» MATERIAL SUPPLIED:
☆ ☆ ☆

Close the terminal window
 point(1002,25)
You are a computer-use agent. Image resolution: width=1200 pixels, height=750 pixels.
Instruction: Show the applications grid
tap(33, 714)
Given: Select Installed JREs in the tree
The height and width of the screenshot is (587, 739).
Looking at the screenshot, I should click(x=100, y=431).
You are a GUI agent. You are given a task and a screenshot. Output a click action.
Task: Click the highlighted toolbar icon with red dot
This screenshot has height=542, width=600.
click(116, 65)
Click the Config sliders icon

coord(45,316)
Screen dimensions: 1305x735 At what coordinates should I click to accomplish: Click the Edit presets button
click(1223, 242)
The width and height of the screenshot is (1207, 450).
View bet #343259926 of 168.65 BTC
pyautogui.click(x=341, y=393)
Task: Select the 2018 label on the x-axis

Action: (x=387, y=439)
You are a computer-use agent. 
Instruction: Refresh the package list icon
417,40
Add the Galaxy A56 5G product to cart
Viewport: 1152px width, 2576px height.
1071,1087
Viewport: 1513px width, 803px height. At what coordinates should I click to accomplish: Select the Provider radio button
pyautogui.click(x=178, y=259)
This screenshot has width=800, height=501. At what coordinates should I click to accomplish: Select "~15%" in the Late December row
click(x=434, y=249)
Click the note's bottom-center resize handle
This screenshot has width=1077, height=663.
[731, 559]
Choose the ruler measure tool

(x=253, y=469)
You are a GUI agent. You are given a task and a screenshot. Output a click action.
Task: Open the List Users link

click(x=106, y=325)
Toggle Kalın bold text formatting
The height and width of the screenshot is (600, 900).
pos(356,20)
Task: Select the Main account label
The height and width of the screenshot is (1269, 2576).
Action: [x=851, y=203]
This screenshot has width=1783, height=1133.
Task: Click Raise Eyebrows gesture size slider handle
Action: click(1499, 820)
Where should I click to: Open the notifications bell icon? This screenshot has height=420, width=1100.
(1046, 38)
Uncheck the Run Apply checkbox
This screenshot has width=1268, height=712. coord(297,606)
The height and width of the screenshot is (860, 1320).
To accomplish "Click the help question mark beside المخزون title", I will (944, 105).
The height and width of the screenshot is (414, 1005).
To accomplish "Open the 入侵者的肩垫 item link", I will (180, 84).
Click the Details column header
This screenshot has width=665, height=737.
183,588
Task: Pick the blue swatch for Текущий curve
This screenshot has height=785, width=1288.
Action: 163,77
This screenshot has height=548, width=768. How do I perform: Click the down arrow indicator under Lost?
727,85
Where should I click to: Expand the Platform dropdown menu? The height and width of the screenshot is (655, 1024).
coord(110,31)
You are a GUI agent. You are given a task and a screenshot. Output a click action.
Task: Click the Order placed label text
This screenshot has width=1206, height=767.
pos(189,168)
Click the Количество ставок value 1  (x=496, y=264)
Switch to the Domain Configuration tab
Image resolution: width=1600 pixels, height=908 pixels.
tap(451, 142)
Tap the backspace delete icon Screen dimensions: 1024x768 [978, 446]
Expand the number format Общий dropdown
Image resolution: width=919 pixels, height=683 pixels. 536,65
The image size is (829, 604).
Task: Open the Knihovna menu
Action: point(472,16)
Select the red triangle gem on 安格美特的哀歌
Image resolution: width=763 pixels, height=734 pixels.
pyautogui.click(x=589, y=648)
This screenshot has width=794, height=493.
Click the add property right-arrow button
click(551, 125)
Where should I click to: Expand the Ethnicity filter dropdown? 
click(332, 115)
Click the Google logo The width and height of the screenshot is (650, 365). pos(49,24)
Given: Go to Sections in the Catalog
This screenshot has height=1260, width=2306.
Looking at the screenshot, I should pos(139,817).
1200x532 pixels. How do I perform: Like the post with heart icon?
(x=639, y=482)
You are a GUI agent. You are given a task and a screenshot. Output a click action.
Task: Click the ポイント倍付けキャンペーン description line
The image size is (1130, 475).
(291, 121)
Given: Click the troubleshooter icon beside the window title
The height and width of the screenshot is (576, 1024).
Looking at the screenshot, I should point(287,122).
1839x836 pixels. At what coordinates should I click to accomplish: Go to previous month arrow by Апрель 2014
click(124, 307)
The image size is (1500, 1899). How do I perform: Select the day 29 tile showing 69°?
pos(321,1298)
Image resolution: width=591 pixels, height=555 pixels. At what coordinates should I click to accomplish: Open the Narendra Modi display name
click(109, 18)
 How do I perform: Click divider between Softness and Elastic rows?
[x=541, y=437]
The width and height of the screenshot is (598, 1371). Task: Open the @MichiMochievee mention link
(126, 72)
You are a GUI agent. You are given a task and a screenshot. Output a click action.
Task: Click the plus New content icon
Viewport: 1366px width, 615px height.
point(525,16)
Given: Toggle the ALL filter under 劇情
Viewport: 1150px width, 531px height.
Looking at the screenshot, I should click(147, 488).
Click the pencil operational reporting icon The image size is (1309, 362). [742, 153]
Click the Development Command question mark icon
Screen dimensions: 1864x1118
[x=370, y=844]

☆ ☆ ☆

» TASK PROMPT: Restate each entry word for word.

» EXPECTED ANSWER:
Close the terminal window
 point(1002,25)
You are a computer-use agent. Image resolution: width=1200 pixels, height=750 pixels.
Instruction: Show the applications grid
tap(33, 714)
Given: Select Installed JREs in the tree
The height and width of the screenshot is (587, 739).
Looking at the screenshot, I should click(x=100, y=431).
You are a GUI agent. You are given a task and a screenshot. Output a click action.
Task: Click the highlighted toolbar icon with red dot
This screenshot has height=542, width=600.
click(116, 65)
Click the Config sliders icon

coord(45,316)
Screen dimensions: 1305x735 At what coordinates should I click to accomplish: Click the Edit presets button
click(1223, 242)
The width and height of the screenshot is (1207, 450).
View bet #343259926 of 168.65 BTC
pyautogui.click(x=341, y=393)
Task: Select the 2018 label on the x-axis

Action: (x=387, y=439)
You are a computer-use agent. 
Instruction: Refresh the package list icon
417,40
Add the Galaxy A56 5G product to cart
Viewport: 1152px width, 2576px height.
1071,1087
Viewport: 1513px width, 803px height. At what coordinates should I click to accomplish: Select the Provider radio button
pyautogui.click(x=178, y=259)
This screenshot has width=800, height=501. At what coordinates should I click to accomplish: Select "~15%" in the Late December row
click(x=434, y=249)
Click the note's bottom-center resize handle
This screenshot has width=1077, height=663.
[731, 559]
Choose the ruler measure tool

(x=253, y=469)
You are a GUI agent. You are given a task and a screenshot. Output a click action.
Task: Open the List Users link

click(x=106, y=325)
Toggle Kalın bold text formatting
The height and width of the screenshot is (600, 900).
pos(356,20)
Task: Select the Main account label
The height and width of the screenshot is (1269, 2576).
Action: [x=851, y=203]
This screenshot has width=1783, height=1133.
Task: Click Raise Eyebrows gesture size slider handle
Action: click(1499, 820)
Where should I click to: Open the notifications bell icon? This screenshot has height=420, width=1100.
(1046, 38)
Uncheck the Run Apply checkbox
This screenshot has width=1268, height=712. coord(297,606)
The height and width of the screenshot is (860, 1320).
To accomplish "Click the help question mark beside المخزون title", I will (944, 105).
The height and width of the screenshot is (414, 1005).
To accomplish "Open the 入侵者的肩垫 item link", I will (180, 84).
Click the Details column header
This screenshot has width=665, height=737.
183,588
Task: Pick the blue swatch for Текущий curve
This screenshot has height=785, width=1288.
Action: 163,77
This screenshot has height=548, width=768. How do I perform: Click the down arrow indicator under Lost?
727,85
Where should I click to: Expand the Platform dropdown menu? The height and width of the screenshot is (655, 1024).
coord(110,31)
You are a GUI agent. You are given a task and a screenshot. Output a click action.
Task: Click the Order placed label text
This screenshot has width=1206, height=767.
pos(189,168)
Click the Количество ставок value 1  (x=496, y=264)
Switch to the Domain Configuration tab
Image resolution: width=1600 pixels, height=908 pixels.
tap(451, 142)
Tap the backspace delete icon Screen dimensions: 1024x768 [978, 446]
Expand the number format Общий dropdown
Image resolution: width=919 pixels, height=683 pixels. 536,65
The image size is (829, 604).
Task: Open the Knihovna menu
Action: point(472,16)
Select the red triangle gem on 安格美特的哀歌
Image resolution: width=763 pixels, height=734 pixels.
pyautogui.click(x=589, y=648)
This screenshot has width=794, height=493.
Click the add property right-arrow button
click(551, 125)
Where should I click to: Expand the Ethnicity filter dropdown? 
click(332, 115)
Click the Google logo The width and height of the screenshot is (650, 365). pos(49,24)
Given: Go to Sections in the Catalog
This screenshot has height=1260, width=2306.
Looking at the screenshot, I should pos(139,817).
1200x532 pixels. How do I perform: Like the post with heart icon?
(x=639, y=482)
You are a GUI agent. You are given a task and a screenshot. Output a click action.
Task: Click the ポイント倍付けキャンペーン description line
The image size is (1130, 475).
(291, 121)
Given: Click the troubleshooter icon beside the window title
The height and width of the screenshot is (576, 1024).
Looking at the screenshot, I should point(287,122).
1839x836 pixels. At what coordinates should I click to accomplish: Go to previous month arrow by Апрель 2014
click(124, 307)
The image size is (1500, 1899). How do I perform: Select the day 29 tile showing 69°?
pos(321,1298)
Image resolution: width=591 pixels, height=555 pixels. At what coordinates should I click to accomplish: Open the Narendra Modi display name
click(109, 18)
 How do I perform: Click divider between Softness and Elastic rows?
[x=541, y=437]
The width and height of the screenshot is (598, 1371). Task: Open the @MichiMochievee mention link
(126, 72)
You are a GUI agent. You are given a task and a screenshot. Output a click action.
Task: Click the plus New content icon
Viewport: 1366px width, 615px height.
point(525,16)
Given: Toggle the ALL filter under 劇情
Viewport: 1150px width, 531px height.
Looking at the screenshot, I should click(147, 488).
Click the pencil operational reporting icon The image size is (1309, 362). [742, 153]
Click the Development Command question mark icon
Screen dimensions: 1864x1118
[x=370, y=844]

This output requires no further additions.